I like to call that "please dictate my H&P to me under the guise of a consult'. We have a pretty clear policy on that.

I find that some variation of this statement helps:

"Those are great questions. Unfortunately I can't get into all the details right now, but if you want to talk more, feel free to come find me in the ED. I'll be happy to discuss all the small details then."


When consultants do this it is one of those things that I find particularly irritating, especially when they say, "will you read all the labs to me?" Uh, no.

Roja, Your suggested response is very tactful and pleasent.

As to the OP's question: On the first presentation of the day, I used to ask the attending or Sr. resident if they wanted formal or abbreviated/focused presentations. Not infrequently, presentations would get shorter the more we worked together. Don't worry if someone asks you a question or for additional information when you are presenting; they may have picked up something in your story that you've missed (teaching) or they may just want to clarify a point.

Tell a good story (interesting and accurate), including important pos/negs. As someone said earlier, always have a DDx and plan that addresses your proposed DDx. Most ED attendings are pretty laid back so don't let it get you too frustrated.
 
One thing that an attending told me that I have tried to make stick with all my future presentations is "put your note away, and tell me a story." His logic is that, without having my piece of paper to stare at, I will tell him all the pertinent things to the CC, forget all the stuff he doesn't care about, and not get all Ben Stein on him. Every patient tells a story. You tell their story to the attending.
 
One thing that an attending told me that I have tried to make stick with all my future presentations is "put your note away, and tell me a story." His logic is that, without having my piece of paper to stare at, I will tell him all the pertinent things to the CC, forget all the stuff he doesn't care about, and not get all Ben Stein on him. Every patient tells a story. You tell their story to the attending.

Hopefully you provide the abridged version, as most "stories" tend to be rambling and full of irrelevancies.
 
"...but wait, I also have a cough and it causes vaginal bleeding AND discharge until I am just out of breath and that is when my belly starts really hurting, y'know right before I lose consciousness..."
 
"...but wait, I also have a cough and it causes vaginal bleeding AND discharge until I am just out of breath and that is when my belly starts really hurting, y'know right before I lose consciousness..."
I'm particularly fond of the ALL positive ROS.
 
Thanks for the above posts; they are very helpful.

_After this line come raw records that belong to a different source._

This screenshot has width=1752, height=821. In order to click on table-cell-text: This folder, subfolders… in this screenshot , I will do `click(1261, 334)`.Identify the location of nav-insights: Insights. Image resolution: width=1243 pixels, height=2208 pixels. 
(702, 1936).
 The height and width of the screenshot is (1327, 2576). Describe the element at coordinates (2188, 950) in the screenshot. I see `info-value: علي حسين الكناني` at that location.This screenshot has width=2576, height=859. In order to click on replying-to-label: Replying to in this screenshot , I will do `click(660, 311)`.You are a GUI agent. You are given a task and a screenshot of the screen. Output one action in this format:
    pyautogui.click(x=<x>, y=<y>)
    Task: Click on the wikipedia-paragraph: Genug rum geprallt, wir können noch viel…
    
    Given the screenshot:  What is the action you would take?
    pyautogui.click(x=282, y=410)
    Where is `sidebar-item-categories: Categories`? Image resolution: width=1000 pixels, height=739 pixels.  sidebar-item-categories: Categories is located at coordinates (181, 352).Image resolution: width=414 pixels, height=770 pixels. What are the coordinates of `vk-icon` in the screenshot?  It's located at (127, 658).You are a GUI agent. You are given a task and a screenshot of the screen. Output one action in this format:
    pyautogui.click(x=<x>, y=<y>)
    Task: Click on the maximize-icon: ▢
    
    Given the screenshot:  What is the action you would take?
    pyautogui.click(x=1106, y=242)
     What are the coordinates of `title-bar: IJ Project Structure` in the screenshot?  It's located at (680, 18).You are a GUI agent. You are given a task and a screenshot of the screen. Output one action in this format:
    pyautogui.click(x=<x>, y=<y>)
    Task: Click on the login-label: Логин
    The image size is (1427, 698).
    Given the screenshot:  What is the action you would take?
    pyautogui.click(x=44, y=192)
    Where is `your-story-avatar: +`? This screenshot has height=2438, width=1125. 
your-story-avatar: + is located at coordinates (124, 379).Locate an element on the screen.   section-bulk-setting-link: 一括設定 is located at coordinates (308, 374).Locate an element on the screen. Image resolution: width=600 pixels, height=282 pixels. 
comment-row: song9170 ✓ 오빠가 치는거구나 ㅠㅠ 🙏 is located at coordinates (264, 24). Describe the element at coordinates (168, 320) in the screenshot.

For history, as a med student, I understand that I need to identify the emergent chief complaint and be clear on whether or not the patient is clinically stable.

What if the patient has multiple medical conditions, ie diabetic patient with concerning ulcer on his feet..which can be managed as outpt...and he came in for chest pain & SOB. Do you want to hear about the exam finding of pt's feet or should I filter according to the attending's style?

My question comes down to this: should we report all the abnormal exam findings or keep more succinct?
 
Thanks for the above posts; they are very helpful.

For history, as a med student, I understand that I need to identify the emergent chief complaint and be clear on whether or not the patient is clinically stable.

What if the patient has multiple medical conditions, ie diabetic patient with concerning ulcer on his feet..which can be managed as outpt...and he came in for chest pain & SOB. Do you want to hear about the exam finding of pt's feet or should I filter according to the attending's style?

My question comes down to this: should we report all the abnormal exam findings or keep more succinct?

With both H and P, if it's fairly subtle and obviously unrelated, you can skip it. If it's gonna be obvious, I'd report it regardless since you know the attending will hear it. AS you get more experienced, you can start skipping hte more obvious stuff as long as it's unrelated.